La transformation digitale des banques françaises peine à se faire sentir
Toutes les banques françaises ont engagé leur transformation numérique, à la fois en termes de processus et d’expérience client, mais les clients n’en perçoivent pas encore les résultats, selon un sondage réalisé fin 2017 auprès de 15.000 clients par le cabinet Bain et publié aujourd’hui. En 2017, leur net promoteur score (NPS), qui est la soustraction du pourcentage de détracteurs au pourcentage de promoteurs, est resté stable à -3%. Depuis six ans, le positionnement relatif des banques selon cet indicateur ne change pas. Les trois banques bénéficiant du meilleur NPS sont ainsi les mêmes depuis 2012 : ING Direct (avec un NPS de 45% en 2017), Boursorama (42%) et le Crédit Mutuel (16%). Presque toutes les autres ont plus de détracteurs que de promoteurs.

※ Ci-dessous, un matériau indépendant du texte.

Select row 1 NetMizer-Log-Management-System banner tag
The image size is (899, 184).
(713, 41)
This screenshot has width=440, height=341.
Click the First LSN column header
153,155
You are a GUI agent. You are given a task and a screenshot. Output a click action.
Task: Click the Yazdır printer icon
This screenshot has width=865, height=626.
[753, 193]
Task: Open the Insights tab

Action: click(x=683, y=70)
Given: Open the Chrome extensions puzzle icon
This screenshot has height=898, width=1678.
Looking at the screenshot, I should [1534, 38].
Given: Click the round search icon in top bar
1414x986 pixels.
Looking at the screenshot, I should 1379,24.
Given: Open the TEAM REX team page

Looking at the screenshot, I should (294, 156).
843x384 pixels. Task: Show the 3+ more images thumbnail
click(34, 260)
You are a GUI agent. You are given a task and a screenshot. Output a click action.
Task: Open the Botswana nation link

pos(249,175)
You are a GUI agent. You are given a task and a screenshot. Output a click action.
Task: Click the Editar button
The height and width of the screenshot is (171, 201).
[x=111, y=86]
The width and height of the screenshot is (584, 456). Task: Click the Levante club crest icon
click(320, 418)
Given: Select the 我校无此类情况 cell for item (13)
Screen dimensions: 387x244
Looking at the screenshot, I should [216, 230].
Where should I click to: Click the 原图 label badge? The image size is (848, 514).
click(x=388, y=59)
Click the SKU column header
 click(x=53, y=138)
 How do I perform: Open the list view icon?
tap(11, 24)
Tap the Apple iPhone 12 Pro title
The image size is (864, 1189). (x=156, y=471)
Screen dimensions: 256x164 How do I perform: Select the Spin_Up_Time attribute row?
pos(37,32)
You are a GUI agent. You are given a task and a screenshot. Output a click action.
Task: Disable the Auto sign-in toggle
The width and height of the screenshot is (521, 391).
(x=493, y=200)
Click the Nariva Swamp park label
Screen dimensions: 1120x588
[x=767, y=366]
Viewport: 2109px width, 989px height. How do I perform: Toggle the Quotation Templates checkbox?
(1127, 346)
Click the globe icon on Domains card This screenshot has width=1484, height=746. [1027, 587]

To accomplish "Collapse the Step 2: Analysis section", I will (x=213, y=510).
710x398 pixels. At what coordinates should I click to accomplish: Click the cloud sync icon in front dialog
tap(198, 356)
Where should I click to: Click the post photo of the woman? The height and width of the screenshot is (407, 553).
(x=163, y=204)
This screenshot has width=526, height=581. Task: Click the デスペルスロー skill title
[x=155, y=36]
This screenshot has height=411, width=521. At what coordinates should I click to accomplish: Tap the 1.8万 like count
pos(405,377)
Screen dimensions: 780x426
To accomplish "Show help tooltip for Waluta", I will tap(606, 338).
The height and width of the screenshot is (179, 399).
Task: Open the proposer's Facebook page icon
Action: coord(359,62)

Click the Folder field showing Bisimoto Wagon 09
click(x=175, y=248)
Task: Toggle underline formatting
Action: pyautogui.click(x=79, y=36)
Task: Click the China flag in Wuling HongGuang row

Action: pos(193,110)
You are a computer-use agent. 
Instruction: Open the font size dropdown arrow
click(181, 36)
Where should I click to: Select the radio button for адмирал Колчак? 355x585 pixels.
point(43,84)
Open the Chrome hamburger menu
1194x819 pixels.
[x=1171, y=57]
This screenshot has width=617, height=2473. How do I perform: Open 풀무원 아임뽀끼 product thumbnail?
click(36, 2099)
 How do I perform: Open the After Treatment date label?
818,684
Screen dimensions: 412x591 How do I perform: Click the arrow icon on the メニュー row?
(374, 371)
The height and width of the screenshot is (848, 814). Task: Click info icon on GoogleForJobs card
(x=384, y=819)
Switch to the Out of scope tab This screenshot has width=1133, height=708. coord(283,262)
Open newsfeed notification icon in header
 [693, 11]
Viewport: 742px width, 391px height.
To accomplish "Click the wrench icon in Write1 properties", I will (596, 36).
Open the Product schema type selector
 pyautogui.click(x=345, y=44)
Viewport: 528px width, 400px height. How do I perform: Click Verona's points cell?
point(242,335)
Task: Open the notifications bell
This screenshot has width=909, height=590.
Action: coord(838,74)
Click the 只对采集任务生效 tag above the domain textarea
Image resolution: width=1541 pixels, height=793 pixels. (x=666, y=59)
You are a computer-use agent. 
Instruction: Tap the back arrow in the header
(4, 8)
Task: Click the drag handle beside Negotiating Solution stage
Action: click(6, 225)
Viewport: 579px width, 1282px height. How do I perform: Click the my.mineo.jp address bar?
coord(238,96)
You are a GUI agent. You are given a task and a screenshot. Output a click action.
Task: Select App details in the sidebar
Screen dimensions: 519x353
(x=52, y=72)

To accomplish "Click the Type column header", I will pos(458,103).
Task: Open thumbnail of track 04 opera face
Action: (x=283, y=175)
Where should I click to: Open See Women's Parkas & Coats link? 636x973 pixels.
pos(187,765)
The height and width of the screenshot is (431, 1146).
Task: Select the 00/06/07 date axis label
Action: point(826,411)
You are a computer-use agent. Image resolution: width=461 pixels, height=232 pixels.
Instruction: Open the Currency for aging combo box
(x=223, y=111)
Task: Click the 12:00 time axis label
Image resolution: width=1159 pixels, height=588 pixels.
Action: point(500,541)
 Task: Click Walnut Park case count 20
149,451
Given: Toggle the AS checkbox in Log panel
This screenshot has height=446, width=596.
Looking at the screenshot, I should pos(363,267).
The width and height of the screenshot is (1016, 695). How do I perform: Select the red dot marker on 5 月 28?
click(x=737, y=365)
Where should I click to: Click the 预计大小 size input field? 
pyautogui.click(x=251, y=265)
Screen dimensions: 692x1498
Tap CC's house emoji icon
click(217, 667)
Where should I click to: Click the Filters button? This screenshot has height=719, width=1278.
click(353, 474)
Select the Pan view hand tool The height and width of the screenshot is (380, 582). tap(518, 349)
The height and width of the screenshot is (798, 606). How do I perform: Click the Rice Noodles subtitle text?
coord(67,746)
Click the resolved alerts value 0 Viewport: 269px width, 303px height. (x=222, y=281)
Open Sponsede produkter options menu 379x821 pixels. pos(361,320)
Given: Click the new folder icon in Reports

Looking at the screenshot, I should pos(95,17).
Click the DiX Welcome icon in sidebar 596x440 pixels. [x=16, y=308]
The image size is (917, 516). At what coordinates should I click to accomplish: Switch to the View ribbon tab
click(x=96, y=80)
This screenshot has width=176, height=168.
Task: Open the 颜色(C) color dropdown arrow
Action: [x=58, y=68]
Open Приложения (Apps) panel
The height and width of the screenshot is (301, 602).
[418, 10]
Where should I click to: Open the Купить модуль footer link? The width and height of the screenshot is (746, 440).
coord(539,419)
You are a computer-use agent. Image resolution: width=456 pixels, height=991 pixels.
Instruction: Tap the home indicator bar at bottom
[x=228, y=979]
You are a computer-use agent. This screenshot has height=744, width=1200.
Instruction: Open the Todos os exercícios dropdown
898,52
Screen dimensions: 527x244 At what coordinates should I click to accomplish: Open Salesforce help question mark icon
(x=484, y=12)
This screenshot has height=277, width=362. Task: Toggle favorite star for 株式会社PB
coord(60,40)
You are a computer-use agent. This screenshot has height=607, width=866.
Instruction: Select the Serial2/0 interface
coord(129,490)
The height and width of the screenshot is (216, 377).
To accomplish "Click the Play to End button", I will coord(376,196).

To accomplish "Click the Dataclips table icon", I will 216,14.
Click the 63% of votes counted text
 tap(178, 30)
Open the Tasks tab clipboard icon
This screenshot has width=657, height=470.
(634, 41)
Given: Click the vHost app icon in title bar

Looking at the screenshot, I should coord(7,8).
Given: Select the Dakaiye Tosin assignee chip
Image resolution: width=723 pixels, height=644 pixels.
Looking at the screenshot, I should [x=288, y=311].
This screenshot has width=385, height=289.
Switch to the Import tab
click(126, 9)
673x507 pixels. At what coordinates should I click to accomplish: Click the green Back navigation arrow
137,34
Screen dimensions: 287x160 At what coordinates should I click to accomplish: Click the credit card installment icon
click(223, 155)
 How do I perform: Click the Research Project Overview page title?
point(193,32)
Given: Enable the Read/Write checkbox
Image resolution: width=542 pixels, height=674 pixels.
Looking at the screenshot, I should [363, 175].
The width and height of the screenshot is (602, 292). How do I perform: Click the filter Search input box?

Or, malgré l’accent mis sur le digital par la profession, la principale raison pour laquelle les clients recommandent ou déconseillent une banque est la relation avec leur conseiller. Viennent ensuite la rapidité d’exécution des procédures et opérations, et les frais. En revanche, les services bancaires à distance, le réseau, et les produits et services influencent peu le fait qu’un client recommande ou déconseille sa banque.
En outre, lors des moments importants de contact avec le client, comme l’ouverture de compte, la souscription d’un produit d’épargne ou la renégociation d’un crédit immobilier, une réclamation ou la demande d’informations, peu de banques traditionnelles arrivent à se différencier aux yeux des clients : la majorité ont alors des NPS négatifs, à l’exception du Crédit Mutuel. «Avant de se diversifier vers de nouveaux univers de services, pour lesquels nous avons mesuré un intérêt en faveur de la banque chez près d’un tiers des clients, il faut avoir réglé au préalable tous les problèmes de qualité de service sur le cœur de métier», recommande Ada Di Marzo, associée chez Bain.
Un quart des clients se dit prêt à changer de banque dans l’année. Le taux d’attrition moyen du secteur a atteint 4,5% en 2017 contre 4,3% en 2016 alors qu’il était historiquement à 3%. «Les banques commerciales ont la plus forte fragilité de leur base de clientèle, qui se déclare de plus en plus mobile, commente Julien Bet, manager chez Bain. Elles doivent anticiper l’évolution de leur métier de stock vers un modèle qui intégrera davantage de flux et de mobilité». Les fintech restent néanmoins méconnues et très peu utilisées, sauf Paypal.